Reading passage
- Opening Delimiter -

Marijuana Odor Establishes Probable CauseArizona Cannabis Laws, Penalties, Criminal Defense

Police officers have long used the alleged scent of marijuana as an excuse to perform searches of alleged offenders’ motor vehicles when they refuse to consent to such searches. After the two divisions of the Arizona Court of Appeals came to different conclusions about the legality of the “plain smell doctrine”—the proposition that the smell of cannabis alone provides probable cause, the Arizona Supreme Court agreed to review of one of the cases.

 

The alleged offenders in both cases argued that the odor of marijuana no longer suffices to establish probable cause after the implementation of the Arizona Medical Marijuana Act (AMMA) in 2010. “We granted review because whether AMMA affects the determination of probable cause based on the odor of marijuana is a recurring issue of statewide importance,” the Arizona Supreme Court wrote in its decision in State Of Arizona v. Ronald James Sisco II, No. CR-15-0265-PR.

 

A magistrate issued a telephonic warrant in March 2013 that allowed Tucson police officers to search a storage warehouse where the officers were responding to a tip that “a strong odor of fresh marijuana” was emanating from one of the buildings in the complex. After the first unit the officers searched was vacant, the magistrate issued an amended warrant to search another unit where officers found “it was being used as a residence and a marijuana growing operation” with officers seizing “marijuana growing equipment, marijuana paraphernalia, and hundreds of marijuana plants.”

 

Sisco was charged with child abuse, possession of drug paraphernalia, possession of marijuana for sale, and production of marijuana, but he sought to have the evidence suppressed because, he argued, “the odor of marijuana no longer suffices to establish probable cause in light of AMMA.” The trial court denied this motion and Sisco was convicted of all charges.

- Closing Delimiter -

Task details
Can you continue the article on marijuana odor and probable cause in Arizona, starting after its last sentence?

Records provided
- Opening Delimiter -

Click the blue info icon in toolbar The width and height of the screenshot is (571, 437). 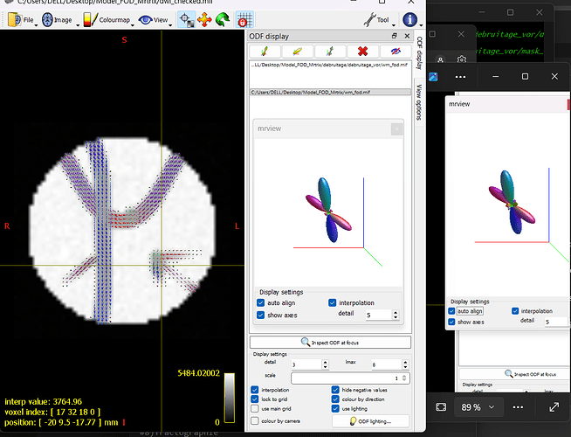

- Closing Delimiter -
- Opening Delimiter -

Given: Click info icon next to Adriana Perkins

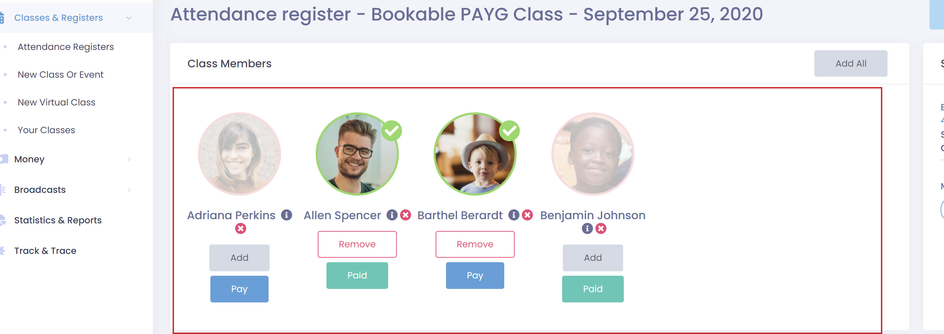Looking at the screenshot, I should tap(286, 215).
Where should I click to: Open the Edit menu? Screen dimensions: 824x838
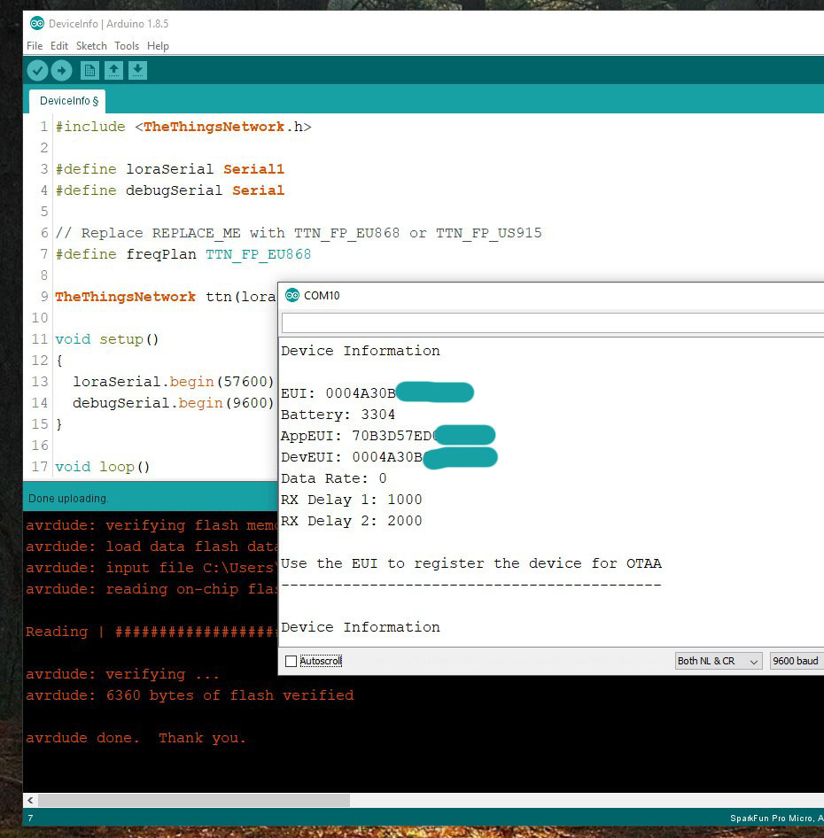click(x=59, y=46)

- Closing Delimiter -

Response for this exercise
On July 20, 2015, Division Two of the Arizona Court of Appeals reversed the trial court’s ruling on Sisco’s suppression motion and vacated his convictions and sentences. The majority ruled that AMMA “renders possession, cultivation, and use of marijuana lawful under some circumstances,” adding:

 

Accordingly, those circumstances—not the mere possession itself—now determine whether such activity is criminal or permitted under state law. For this reason, and for the reasons stated below, we hold that the scent of marijuana, standing alone, is insufficient evidence of criminal activity to supply probable cause for a search warrant. We emphasize this holding is a limited one. Probable cause can arise when the scent of marijuana is coupled with additional, commonly evident facts or contextual information suggesting a marijuana-related offense. However, no such information was presented here. We, therefore, reverse the denial of Sisco’s suppression motion and remand the case to the trial court. Our disposition makes it unnecessary to address the evidence supporting his conviction of child abuse.

 

Nearly one year later on July 11, 2016, the Arizona Supreme Court affirmed the trial court’s ruling denying the motion to suppress and vacated the court of appeals’ opinion. The Supreme Court concluded:

 

The mere fact that AMMA authorizes use, possession, or cultivation of marijuana in certain circumstances does not dispel the probable cause established by the odor. Under AMMA, registered qualifying patients are generally authorized to possess up to two and one-half ounces of useable marijuana, while those patients that live more than twenty-five miles from the nearest dispensary may be authorized to cultivate up to twelve marijuana plants. § 36-2801(1)(a); § 36-2804.02(A)(3)(f). A designated caregiver may also cultivate up to sixty plants, but only if the caregiver cares for five patients, all five patients are authorized to cultivate marijuana, and each patient designates the caregiver to cultivate on their behalf. §§ 36-2801(1)(b)(ii), (5); § 36-2804.02(A)(3)(f). AMMA also authorizes dispensary cultivation sites in certain locations. See A.R.S. § 36-2804(B)(1)(b)(ii). Nothing suggests the police here had reason to believe they had detected marijuana authorized by any of these provisions.

 

In sum, under the totality of the circumstances presented here, the odor of marijuana established probable cause. We have no occasion to assess how, in other circumstances, probable cause might be dispelled by such facts as a person’s presentation of a valid registration card.

 

Arizona Medical Marijuana Act (AMMA) as Defense in Marijuana Cases

While Division Two emphasized that it’s holding in Sisco was a limited one, it did not take long for Division One of the Arizona Court of Appeals to issue a decision that essentially contradicted the ruling that the scent of cannabis could no longer be used as probable cause for a search warrant. A mere three days after Division Two decided Sisco, Division One ruled in the State of Arizona v. Ian Harvey Cheatham that AMMA did not eliminate Arizona’s plain smell doctrine.

 

In Cheatham, police officers searched the car of the alleged offender after one officer noticed a strong odor of burnt marijuana from inside the vehicle they pulled over for a dark windshield that appeared to violate state law. An officer found an empty prescription bottle that smelled of unburnt marijuana, an empty cigar package, and a small amount of unburnt marijuana.

 

Like Sisco, Cheatham filed a motion to suppress, arguing the automobile exception to the search warrant requirement no longer authorizes searches based on the plain smell of marijuana after the enactment of AMMA. The superior court rejected the motion, and Cheatham was found guilty of the Class 1 misdemeanor offense of possession or use of marijuana and was placed on supervised probation for one year.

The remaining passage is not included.